Hay que decir que los cardenales estaban ya acordes del todo. Porque si hubieran dudado de la validez de la votación, tenían ahora tiempo tranquilo, con el pueblo ya calmado, para reunirse y hablar sin temor y corregir si era necesario. No hicieron tal cosa, sino todo al revés: prestarle obediencia, pedirle favores, beneficios… Hubo algo más: la carta que dirigieron a los cardenales que se quedaron en Aviñón para comunicarles la elección, firmada por los dieciséis que estaban en Roma: “Dimos el voto libre y todos a la persona del Reverendísimo en Cristo Padre Bartolomé Arzobispo de Bari”. La “reelección” hecha después de aquella comida deja la ligera duda de si estaban las dos terceras partes necesarias de los cardenales. Pero su actitud posterior no deja dudas. Puede quizá decirse que en la elección, ante el tumulto del pueblo, algunos cardenales votaron con miedo, pero no por miedo. De haber sido por miedo podían actuar de manera muy diferente en los días, semanas y hasta meses siguientes. Y su actitud fue contraria del todo, como les echaba en cara oratoriamente Pedro de Aragón cuando empezaron a manifestar que no querían a Urbano VI:

“¿Quién les obligó a entronizarlo, echarle encima la capa de púrpura y comunicarlo a los reyes y a todos los pueblos católicos como sumo Pontífice y Pastor? ¿Quién os forzó a pedirle para vosotros la remisión de todos vuestros pecados? ¿Quién os impulsó a pedirle beneficios para vosotros mismos? ¿Quién os incitaba a todos vosotros el pedir con suma instancia el título de Ostia para aquel a quien va dirigida esta carta? Con perdón vuestro, o sois todos ahora unos mentirosos, o mentisteis desde el principio”.

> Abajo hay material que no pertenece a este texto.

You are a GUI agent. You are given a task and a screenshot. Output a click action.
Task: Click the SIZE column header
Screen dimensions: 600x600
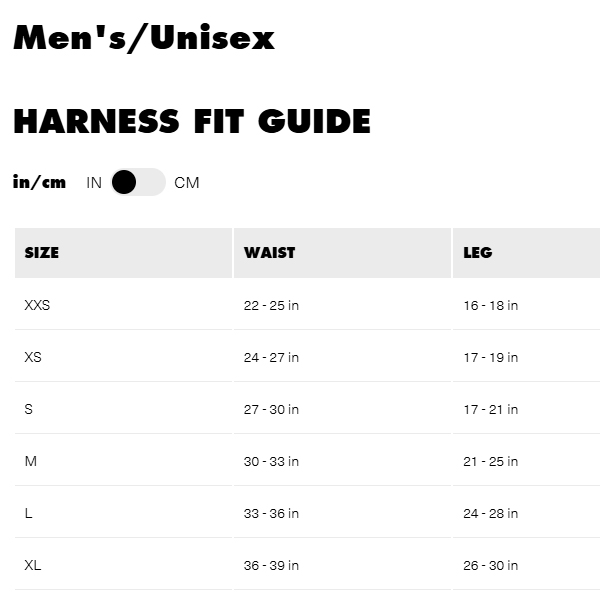42,253
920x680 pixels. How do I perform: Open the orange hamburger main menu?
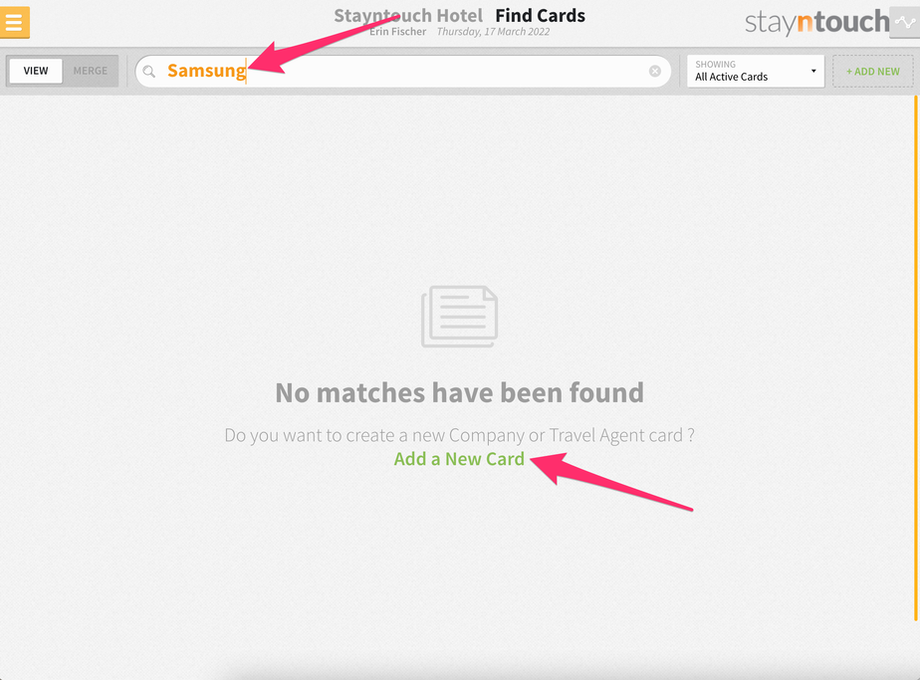[x=14, y=22]
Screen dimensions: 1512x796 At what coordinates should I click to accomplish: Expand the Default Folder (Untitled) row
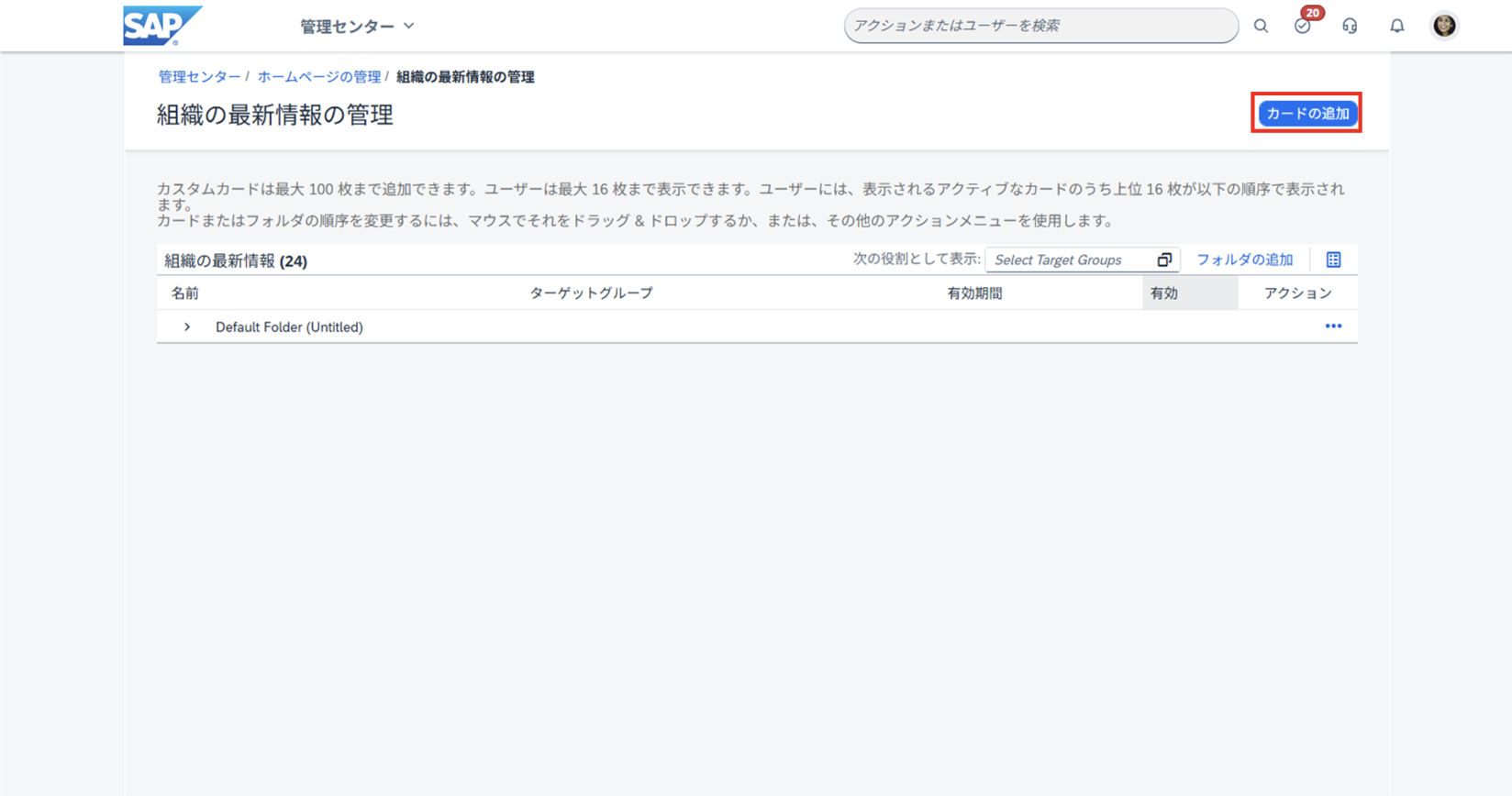[187, 327]
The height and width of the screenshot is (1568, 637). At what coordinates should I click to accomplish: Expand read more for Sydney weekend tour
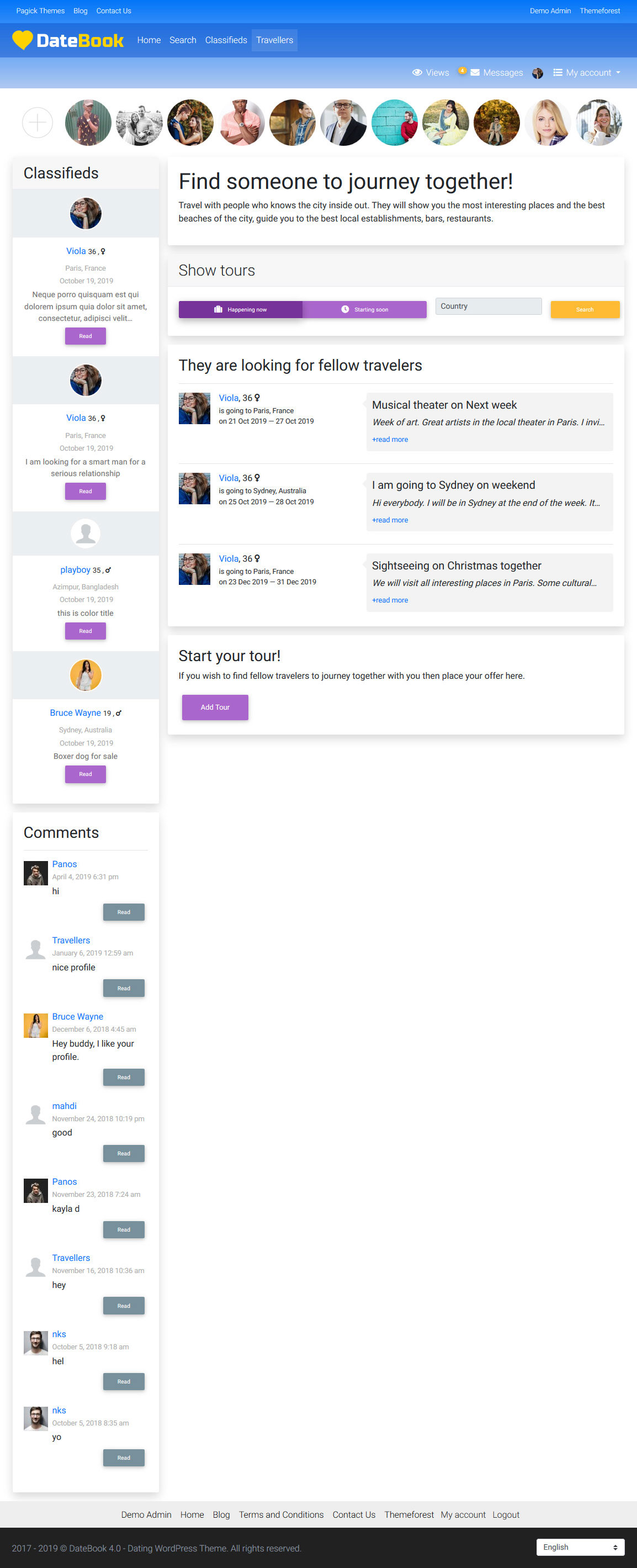[x=390, y=520]
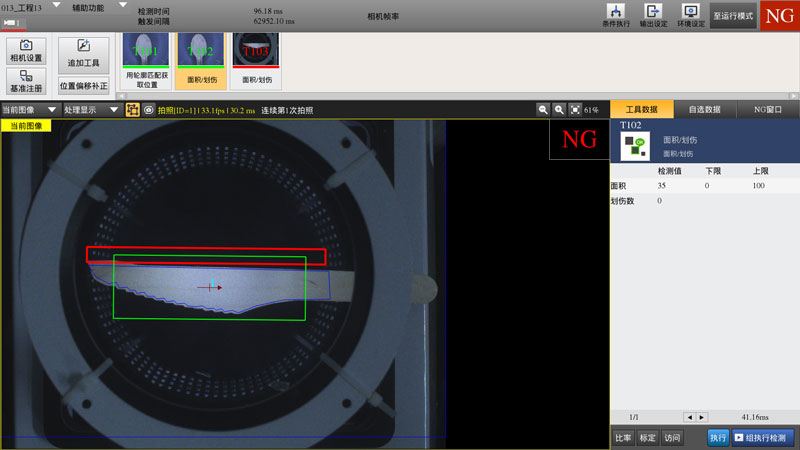Open 相机设置 camera settings
The width and height of the screenshot is (800, 450).
pyautogui.click(x=26, y=51)

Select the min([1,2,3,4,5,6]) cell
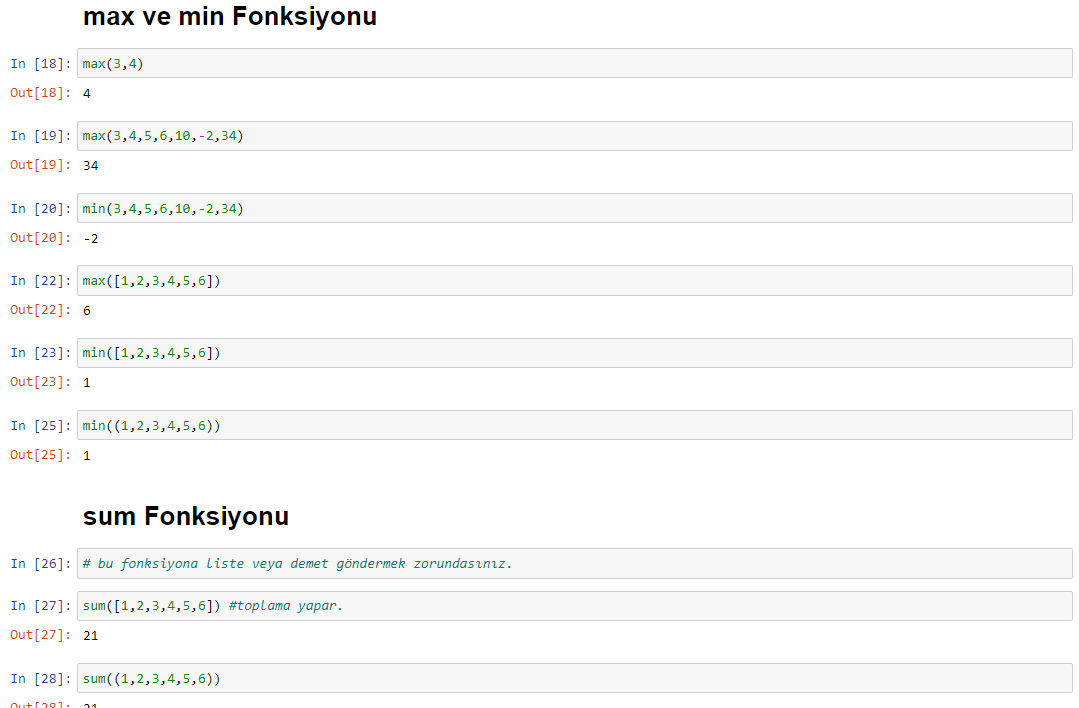[x=575, y=352]
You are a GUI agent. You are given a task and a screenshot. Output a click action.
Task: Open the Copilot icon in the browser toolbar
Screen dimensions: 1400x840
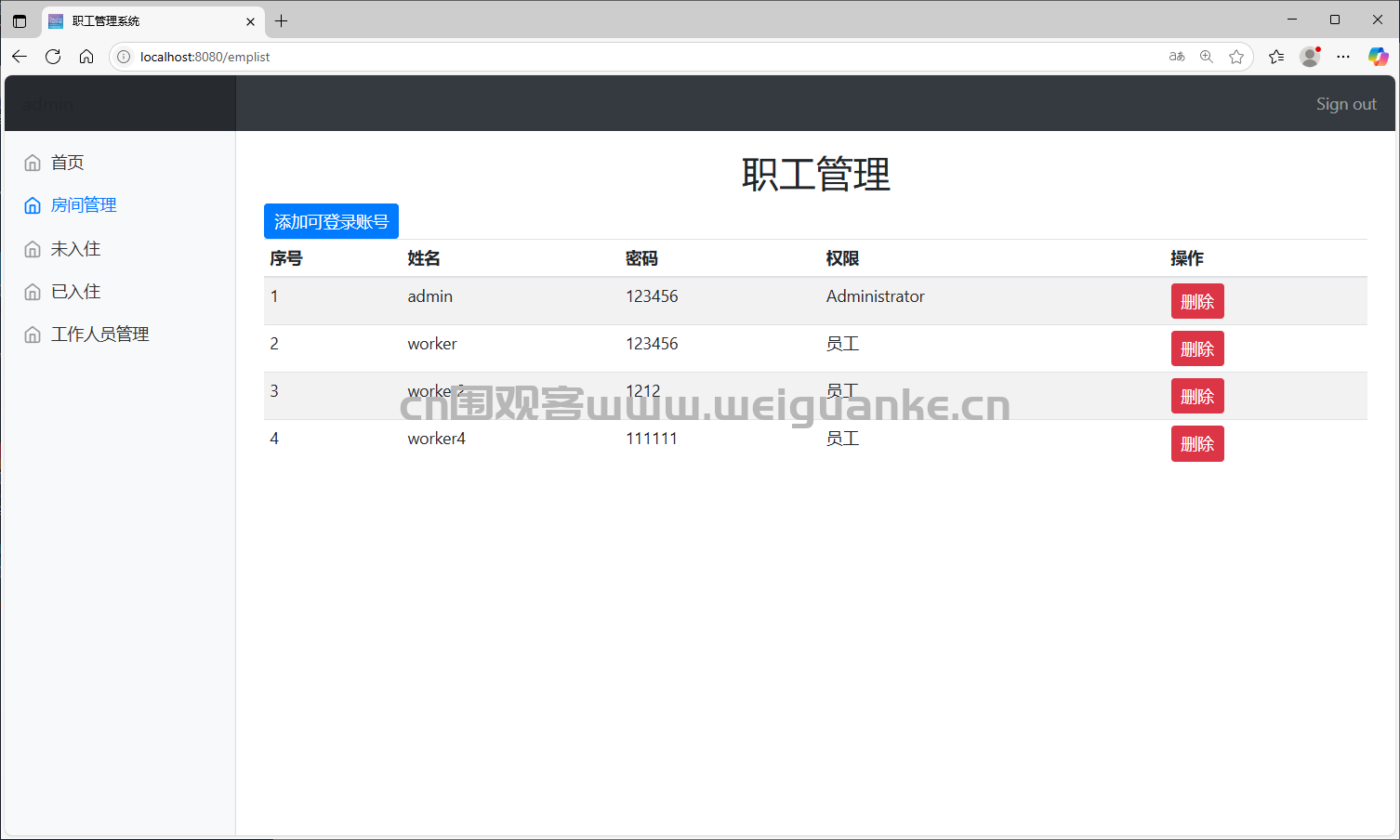click(x=1378, y=56)
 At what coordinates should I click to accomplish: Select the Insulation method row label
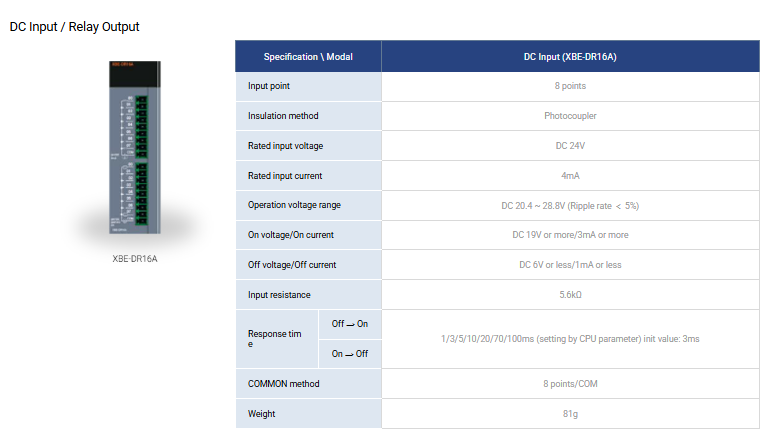pos(283,116)
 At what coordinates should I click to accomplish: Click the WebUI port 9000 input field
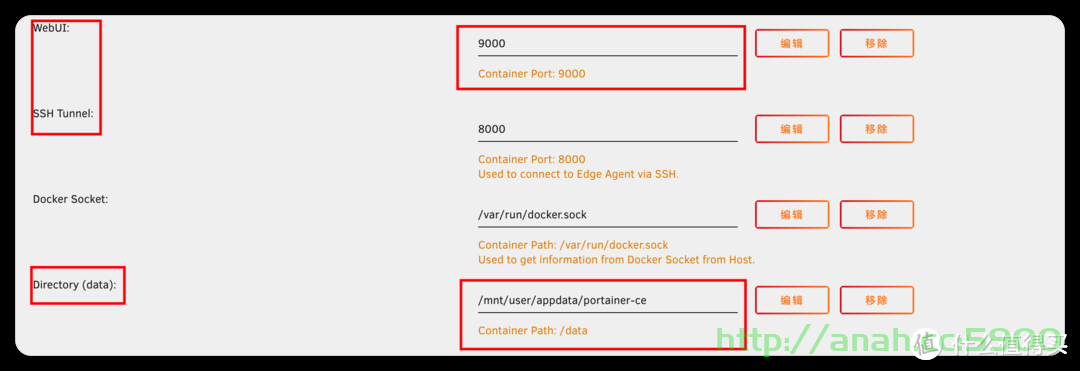607,43
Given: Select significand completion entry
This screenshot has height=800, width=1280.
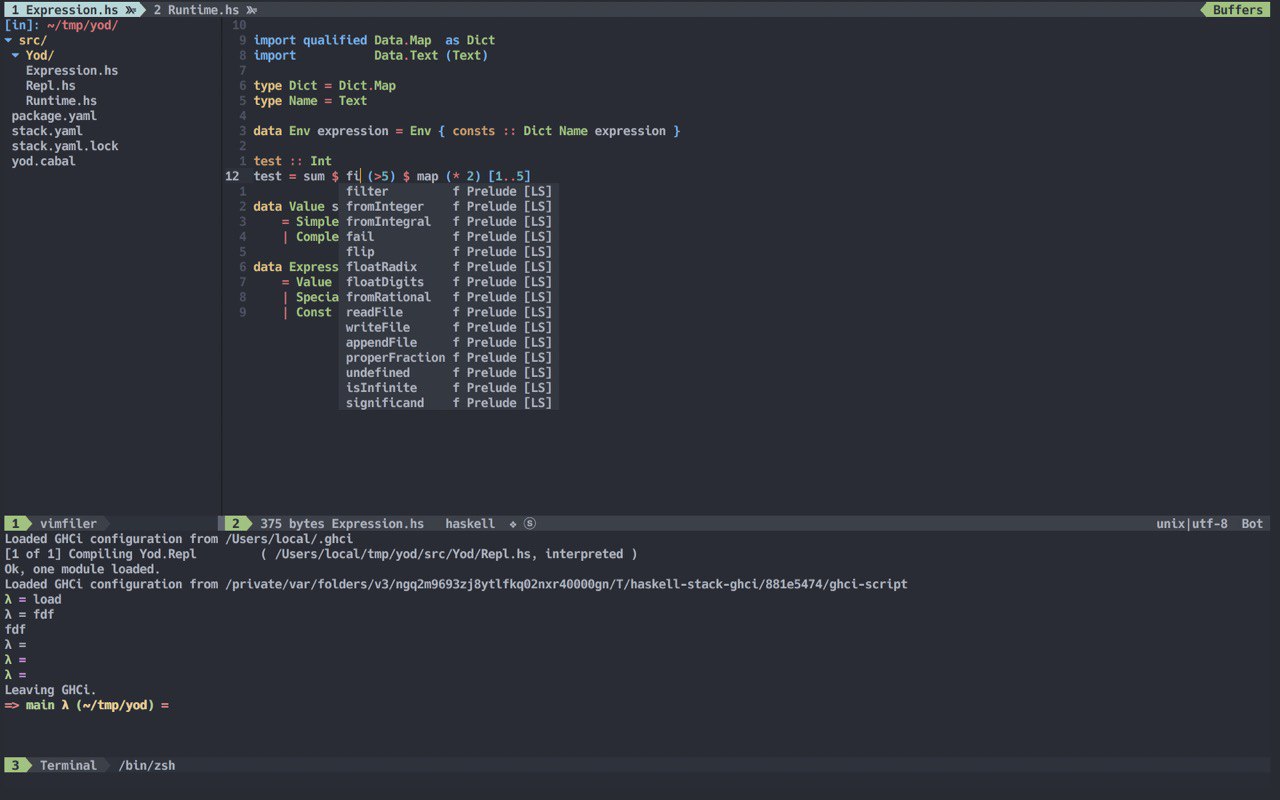Looking at the screenshot, I should (385, 403).
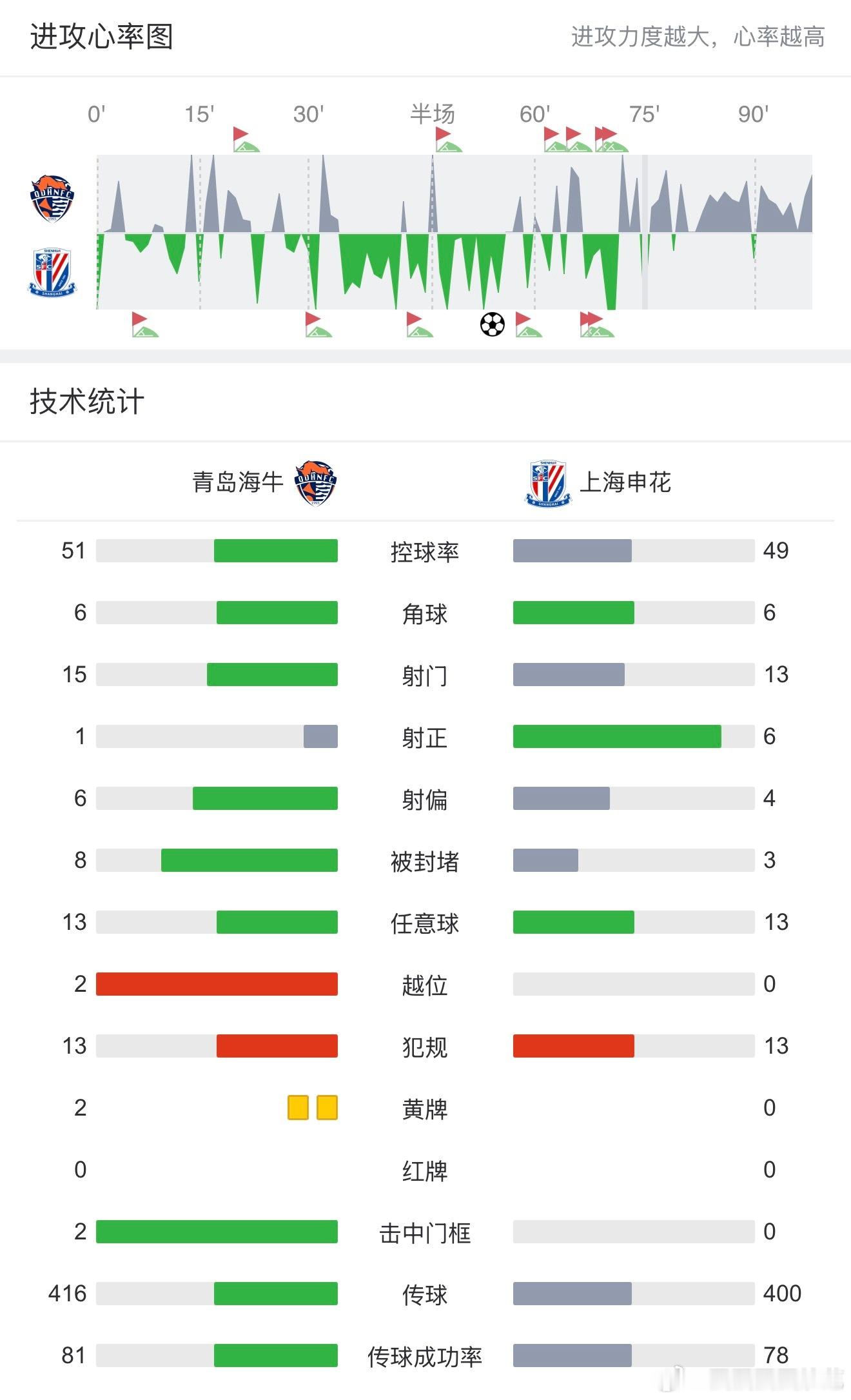This screenshot has height=1400, width=851.
Task: Click the first yellow card icon
Action: pos(298,1107)
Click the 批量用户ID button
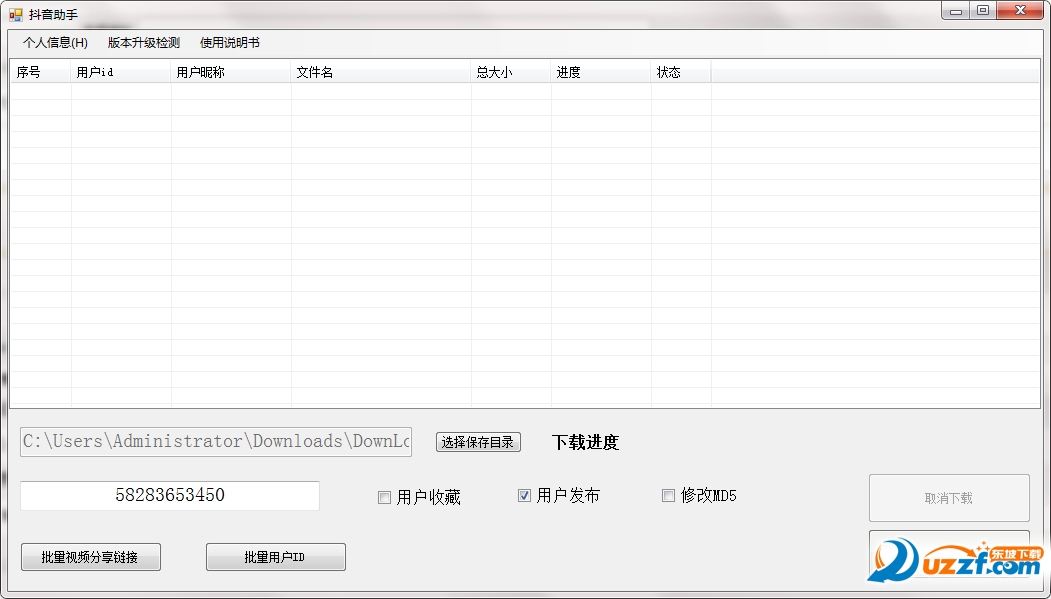Screen dimensions: 1051x599 275,557
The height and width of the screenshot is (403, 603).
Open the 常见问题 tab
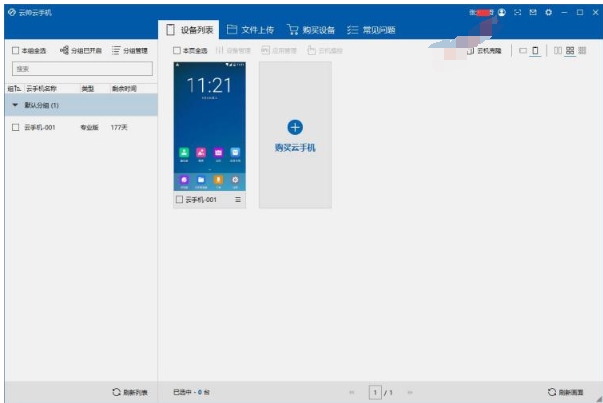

Y se citan las palabras textuales del cardenal español Pedro de Luna ─el que tanto quehacer dará después─, y que en un principio obró con conciencia limpia, dichas a quien le pregunta como lo haría hoy un periodista: “Reverendísimo Sr. Cardenal: Este Señor Urbano, ¿ha sido bien elegido y es verdadero Papa?”.

Y él, con respuesta nítida:

“Es un Papa tan verdadero como San Pedro. Y sabed que yo entré en el cónclave con la intención de elegirle a él”.

 

Vistos todos estos testimonios, que se pueden multiplicar por bastantes más, no cabe duda de que la elección fue premeditada y libre, aunque subsisten ligeras dudas a causa del miedo que pudo infundir a los electotes aquel desenfreno del pueblo romano. ¿Y por qué se fijaron en Bartolomé Prigiani? Los electores franceses, aunque con mayoría absoluta, estaban divididos y no acordes con un determinado francés. Y de ser italiano, como no había apto ningún cardenal romano, trataron previamente de elegir a un obispo italiano que diera muestras de valer. Y el arzobispo de Bari era un italiano semifrancés por haber nacido en Nápoles y ser súbdito de los Anjou; había permanecido varios años en Aviñon al lado del vicecanciller; tenía buena experiencia de gobierno por haber desempeñado mucho tiempo en Roma la Cancillería; y era, además, piadoso y serio en su conducta. Lo que pasó después con su mal carácter, es punto aparte. Nosotros no dudamos de que Urbano VI era verdadero Papa, aunque sea inexplicable todo lo que va a ocurrir a partir de este momento.